Android Low-Memory Killer--In or Out?
One of the jobs of the Linux kernel—and all operating system kernels—is to manage the resources available to the system. When those resources get used up, what should it do? If the resource is RAM, there's not much choice. It's not feasible to take over the behavior of any piece of user software, understand what that software does, and make it more memory-efficient. Instead, the kernel has very little choice but to try to identify the software that is most responsible for using up the system's RAM and kill that process.
The official kernel does this with its OOM (out-of-memory) killer. But, Linux descendants like Android want a little more—they want to perform a similar form of garbage collection, but while the system is still fully responsive. They want a low-memory killer that doesn't wait until the last possible moment to terminate an app. The unspoken assumption is that phone apps are not so likely to run crucial systems like heart-lung machines or nuclear fusion reactors, so one running process (more or less) doesn't really matter on an Android machine.
A low-memory killer did exist in the Linux source tree until recently. It was removed, partly because of the overlap with the existing OOM code, and partly because the same functionality could be provided by a userspace process. And, one element of Linux kernel development is that if something can be done just as well in userspace, it should be done there.
Sultan Alsawaf recently threw open his window, thrust his head out, and shouted, "I'm mad as hell, and I'm not gonna take this anymore!" And, he re-implemented a low-memory killer for the Android kernel. He felt the userspace version was terrible and needed to be ditched. Among other things, he said, it killed too many processes and was too slow. He felt that the technical justification of migrating to the userspace dæmon had not been made clear, and an in-kernel solution was really the way to go.
In Sultan's implementation, the algorithm was simple—if a memory request failed, then the process was killed—no fuss, no muss and no rough stuff.
There was a unified wall of opposition to this patch. So much so that it became clear that Sultan's main purpose was not to submit the patch successfully, but to light a fire under the asses of the people maintaining the userspace version, in hopes that they might implement some of the improvements he wanted.
Michal Hocko articulated his opposition to Sultan's patch very clearly—the Linux kernel would not have two separate OOM killers sitting side by side. The proper OOM killer would be implemented as well as could be, and any low-memory killers and other memory finaglers would have to exist in userspace for particular projects like Android.

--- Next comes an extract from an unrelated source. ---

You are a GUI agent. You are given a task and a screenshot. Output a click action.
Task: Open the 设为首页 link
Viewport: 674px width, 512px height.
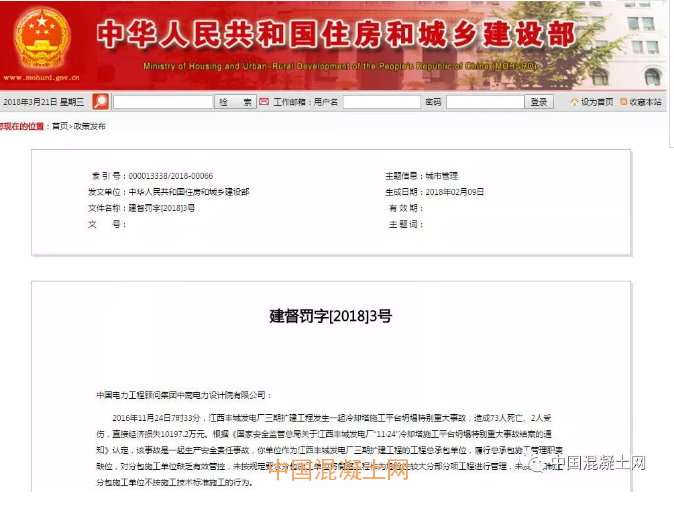coord(597,102)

Suren Baghdasaryan also was certain that multiple OOM killers in the kernel source tree would be a non-starter. He invited Sultan to approach the problem from the standpoint of improving the user-space low-memory killer instead.

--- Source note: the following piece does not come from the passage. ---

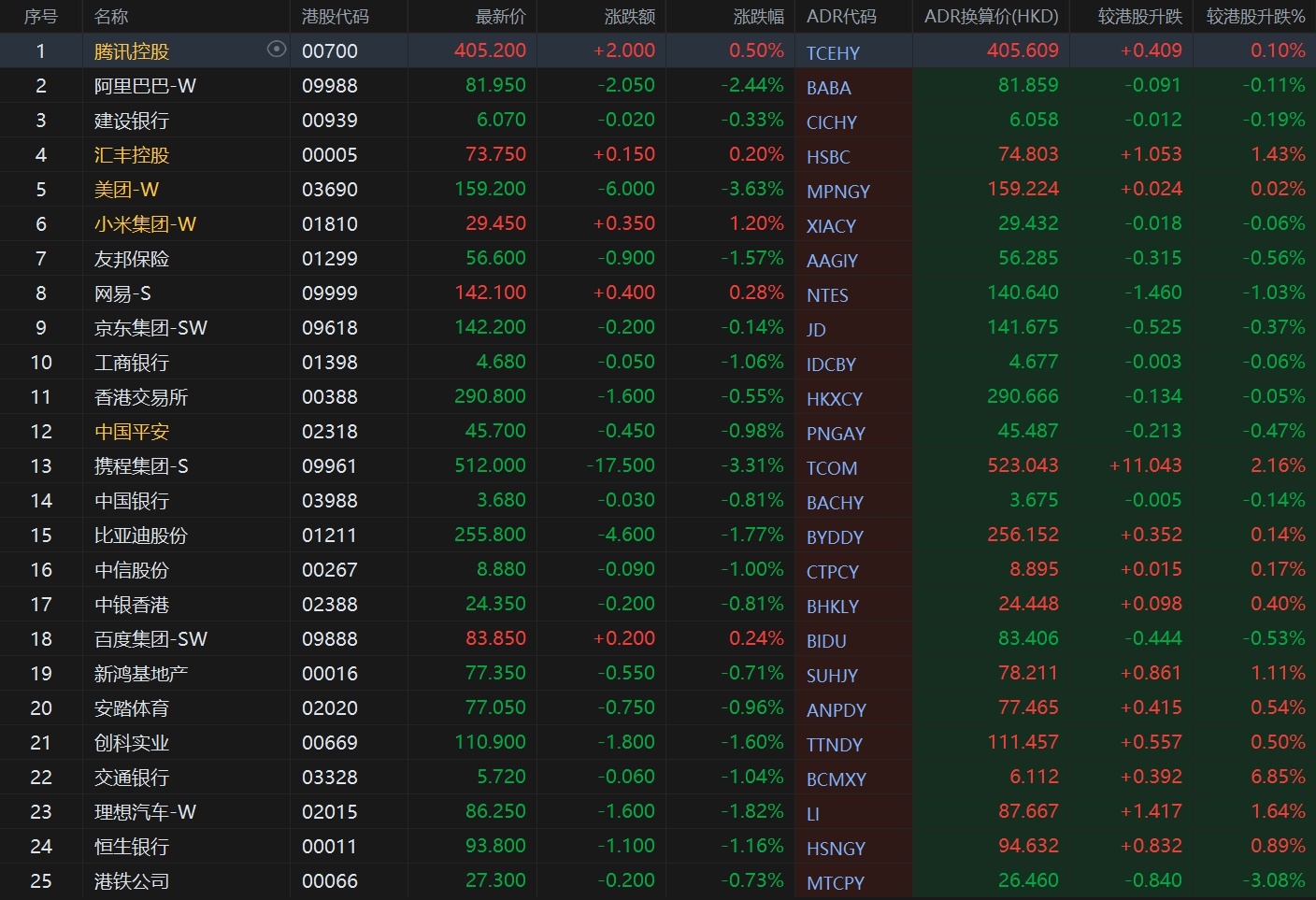Sort by ADR代码 column header
This screenshot has height=900, width=1316.
pos(841,17)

There also were technical problems with Sultan's code. Michal felt it didn't have a broad enough scope and was really good only for a single very specific use case. And, Joel Fernandes agreed that Sultan's approach was too simple. Joel pointed out that "a transient temporary memory spike should not be a signal to kill _any_ process. The reaction to kill shouldn't be so spontaneous that unwanted tasks are killed because the system went into panic mode." Instead, he said, memory usage statistics needed to be averaged out so that a proper judgment of which process to kill could be made. So, the userspace version was indeed slow, but the slowness was by design, so the code could make subtle judgments about how to proceed.
But Suren, on the other hand, agreed that the userspace code could be faster, and that the developers were working on ways to speed it up.
In this way, the discussion gradually transitioned to addressing the deficiencies in the userspace implementation and finding ways to address them. To that extent, Sultan's code provided a benchmark for where the user code would like to be at some point in the future.
It's not unheard of for a developer to implement a whole feature, just to make the point that an existing feature gets it wrong. And in this case, it does seem like that point has been heard.